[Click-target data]
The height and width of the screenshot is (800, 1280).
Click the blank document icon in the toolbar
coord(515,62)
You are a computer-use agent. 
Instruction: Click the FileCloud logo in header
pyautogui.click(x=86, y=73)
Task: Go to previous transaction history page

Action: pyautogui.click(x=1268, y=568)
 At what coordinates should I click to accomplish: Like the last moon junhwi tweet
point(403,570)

==

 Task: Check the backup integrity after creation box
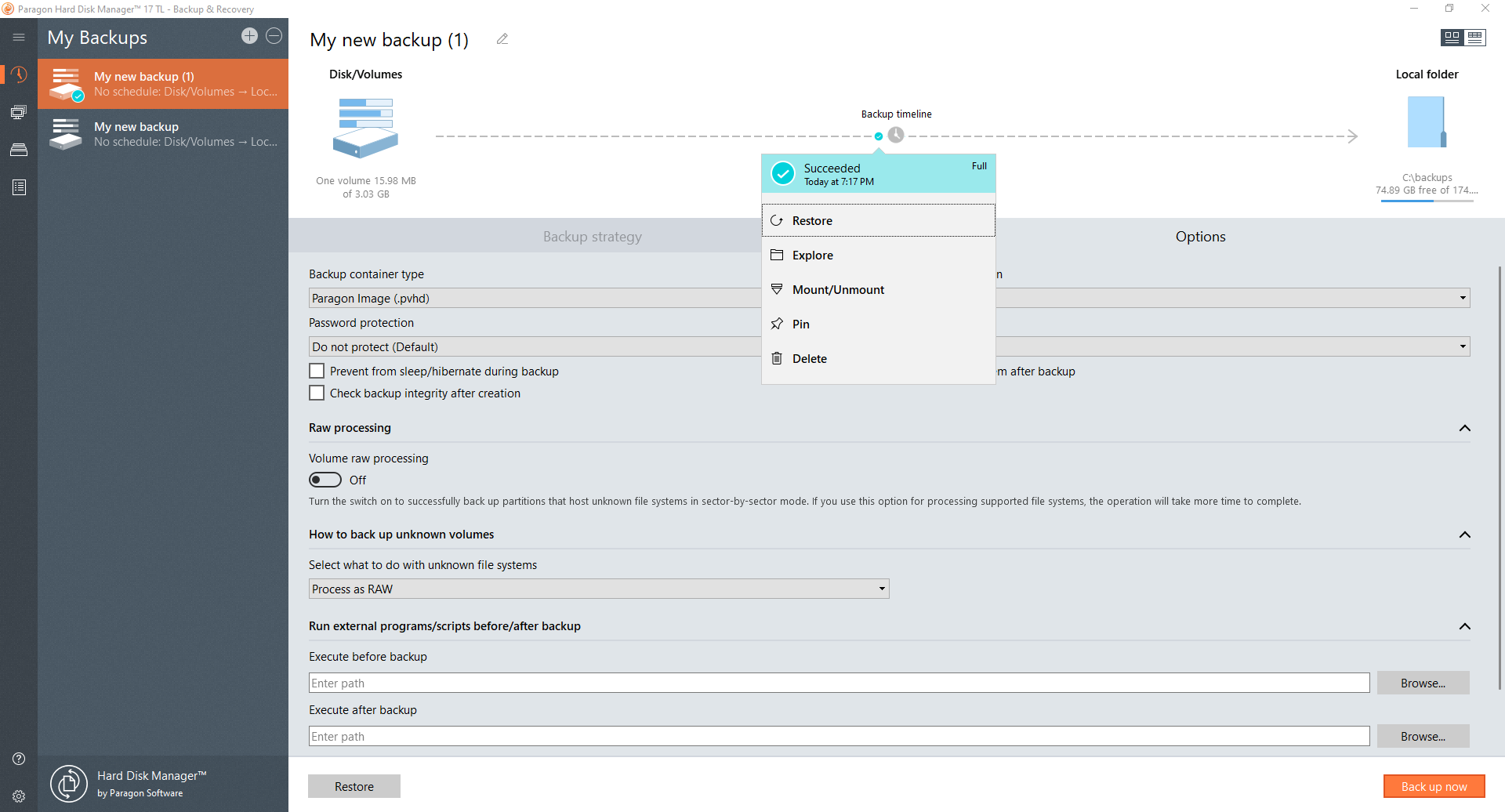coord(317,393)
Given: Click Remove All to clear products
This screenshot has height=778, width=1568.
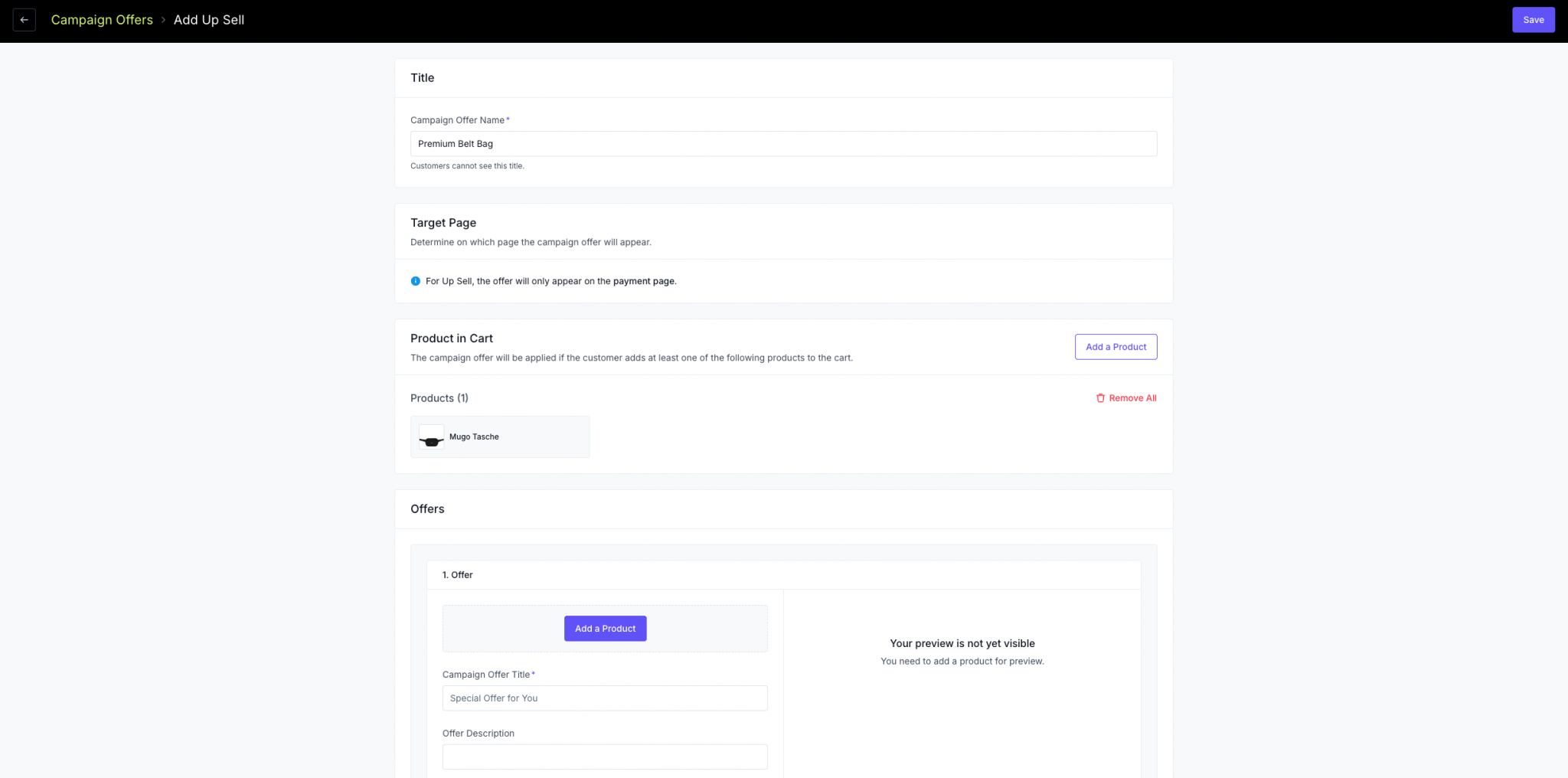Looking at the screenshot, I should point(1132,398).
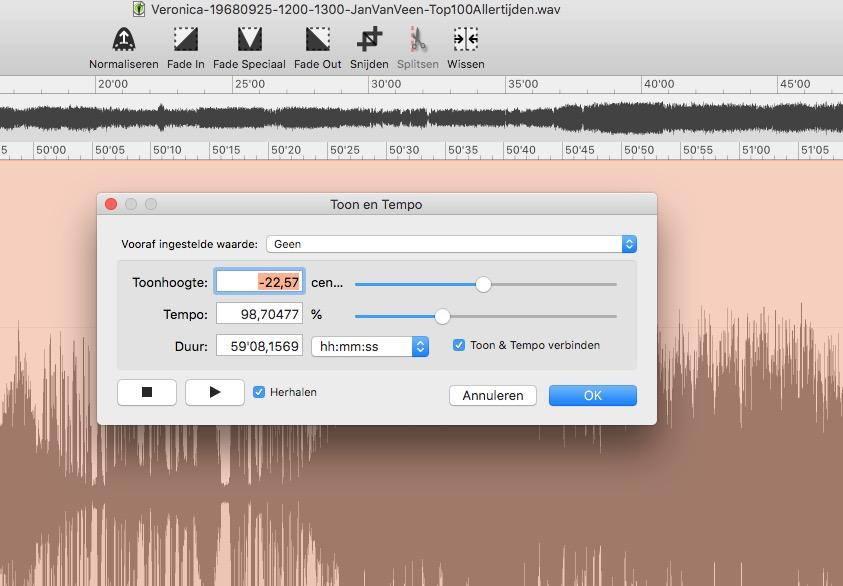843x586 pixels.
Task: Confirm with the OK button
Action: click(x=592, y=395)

▸ Your instructions
Please quote the records above word for word, starting with the line that contains "At what coordinates" and ending with the line that contains "point(403,570)", both included.

▸ Worked solution
 At what coordinates should I click to accomplish: Like the last moon junhwi tweet
point(403,570)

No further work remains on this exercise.